I've never hit this, but it doesn't look too crazy. A couple of digits
and a colon and things begin to match. Ok.

> One easy way to fix this is to provide a column number, like:
>
>   file:1:1: static_lease 10:11:12:13:14:15:16 10.0.0.1
>
> which causes vim to prefer line 1 of "file" again (due to the preference
> order of the various patterns in the default errorformat).

Makes sense.

> There are other options. For example, at least in my version of vim,
> wrapping the file in quotation marks like:
>
>   "file":1: static_lease 10:11:12:13:14:15:16 10.0.0.1
>
> also works. That perhaps would the right thing even if you had the silly
> file name "file:1:1: foo 10". But it's not clear what would happen if
> you had a filename with quotes in it.

Right. Looking around, I can find someone asking the Internet how to
escape the filename and not getting any response.

> This feature is inherently scraping text, and there's bound to be some
> ambiguities. I don't think it's worth worrying too much about unlikely
> filenames, as its the file content that is more likely to introduce
> unexpected characters.

Agreed. (s/its/it's/)

> So let's just go with the extra ":1" column specifier. We know this is
> supported everywhere, as git-jump's "grep" mode already uses it (and
> thus doesn't exhibit the same problem).
>
> The "merge" mode is mostly immune to this, as it only matches "<<<<<<<"
> conflict marker lines. It's possible of course to have a marker that
> says "foo 10:11" later in the line, but in practice these will only have
> branches and perhaps file names, so it's probably not worth worrying
> about (and fixing it would involve passing --column to the system grep,
> which may not be portable).

I suppose we could use `git grep --no-index` instead of `grep` for `git
jump merge`. Anyway, that's out of scope here.

> I also gave some thought as to whether we could put something more
> useful than "1" in the column field for diffs. In theory we could find

Heh. Yes, in theory everything is possible. Your approach makes sense.

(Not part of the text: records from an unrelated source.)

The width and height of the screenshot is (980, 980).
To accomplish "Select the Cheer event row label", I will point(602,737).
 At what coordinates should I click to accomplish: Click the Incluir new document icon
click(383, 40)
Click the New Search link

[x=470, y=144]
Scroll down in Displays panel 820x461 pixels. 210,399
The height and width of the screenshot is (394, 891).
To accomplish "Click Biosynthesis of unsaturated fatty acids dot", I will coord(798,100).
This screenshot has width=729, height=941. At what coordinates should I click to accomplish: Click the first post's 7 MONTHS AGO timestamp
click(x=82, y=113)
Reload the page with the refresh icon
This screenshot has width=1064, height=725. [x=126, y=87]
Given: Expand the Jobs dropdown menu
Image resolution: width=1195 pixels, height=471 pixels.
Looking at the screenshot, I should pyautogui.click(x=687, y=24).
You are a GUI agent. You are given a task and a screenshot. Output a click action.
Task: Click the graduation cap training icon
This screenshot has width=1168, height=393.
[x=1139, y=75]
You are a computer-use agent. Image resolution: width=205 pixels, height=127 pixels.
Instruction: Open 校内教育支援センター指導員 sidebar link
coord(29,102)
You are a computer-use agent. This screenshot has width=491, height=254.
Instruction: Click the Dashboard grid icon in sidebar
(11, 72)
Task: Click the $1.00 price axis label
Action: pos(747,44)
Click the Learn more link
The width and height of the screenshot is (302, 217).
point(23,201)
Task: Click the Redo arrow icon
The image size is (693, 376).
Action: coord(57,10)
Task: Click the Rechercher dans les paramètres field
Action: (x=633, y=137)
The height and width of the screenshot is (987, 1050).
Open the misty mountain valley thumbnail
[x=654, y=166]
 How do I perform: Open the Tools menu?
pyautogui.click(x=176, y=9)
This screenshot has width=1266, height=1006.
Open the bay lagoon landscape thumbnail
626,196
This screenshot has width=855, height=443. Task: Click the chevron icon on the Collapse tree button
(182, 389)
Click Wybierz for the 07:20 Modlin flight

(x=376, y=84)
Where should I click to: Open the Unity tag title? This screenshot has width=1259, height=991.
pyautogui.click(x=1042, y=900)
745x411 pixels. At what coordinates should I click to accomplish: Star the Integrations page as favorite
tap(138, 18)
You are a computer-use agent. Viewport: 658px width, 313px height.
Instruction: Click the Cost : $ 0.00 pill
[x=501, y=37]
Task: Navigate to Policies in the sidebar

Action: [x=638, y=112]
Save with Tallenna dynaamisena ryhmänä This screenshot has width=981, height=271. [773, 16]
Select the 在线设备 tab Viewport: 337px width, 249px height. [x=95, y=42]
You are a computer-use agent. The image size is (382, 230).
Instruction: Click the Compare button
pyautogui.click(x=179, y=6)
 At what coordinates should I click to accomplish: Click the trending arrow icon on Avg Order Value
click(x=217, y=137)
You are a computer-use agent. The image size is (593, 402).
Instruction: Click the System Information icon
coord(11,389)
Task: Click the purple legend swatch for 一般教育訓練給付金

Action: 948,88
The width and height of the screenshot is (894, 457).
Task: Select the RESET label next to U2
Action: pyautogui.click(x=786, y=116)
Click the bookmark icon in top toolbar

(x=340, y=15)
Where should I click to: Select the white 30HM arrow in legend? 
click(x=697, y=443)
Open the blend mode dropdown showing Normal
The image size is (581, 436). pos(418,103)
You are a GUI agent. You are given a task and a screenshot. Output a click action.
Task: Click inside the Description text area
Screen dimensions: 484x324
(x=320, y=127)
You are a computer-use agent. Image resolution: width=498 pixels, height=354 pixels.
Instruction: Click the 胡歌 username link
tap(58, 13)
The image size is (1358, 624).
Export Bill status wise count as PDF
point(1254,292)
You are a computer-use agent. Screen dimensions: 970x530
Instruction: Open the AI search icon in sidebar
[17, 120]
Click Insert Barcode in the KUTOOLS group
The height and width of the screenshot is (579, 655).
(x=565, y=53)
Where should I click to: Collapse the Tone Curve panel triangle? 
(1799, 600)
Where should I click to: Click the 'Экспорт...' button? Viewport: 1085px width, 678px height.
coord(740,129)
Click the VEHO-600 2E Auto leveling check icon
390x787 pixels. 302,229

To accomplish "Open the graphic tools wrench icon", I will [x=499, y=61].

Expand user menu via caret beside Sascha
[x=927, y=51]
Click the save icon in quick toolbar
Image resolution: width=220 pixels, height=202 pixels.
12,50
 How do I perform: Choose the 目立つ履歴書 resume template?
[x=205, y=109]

> -               print "$file:$line: $1\n";
> +               print "$file:$line:1: $1\n";

Looks good to me and from my testing, this fixes the problem as
described.

Martin
diff mbox series

Patch

diff --git a/contrib/git-jump/git-jump b/contrib/git-jump/git-jump
index 47e0c557e6..78e7394406 100755
--- a/contrib/git-jump/git-jump
+++ b/contrib/git-jump/git-jump
@@ -50,7 +50,7 @@  mode_diff() {
 	defined($line) or next;
 	if (/^ /) { $line++; next }
 	if (/^[-+]\s*(.*)/) {
-		print "$file:$line: $1\n";
+		print "$file:$line:1: $1\n";
 		$line = undef;
 	}
 	'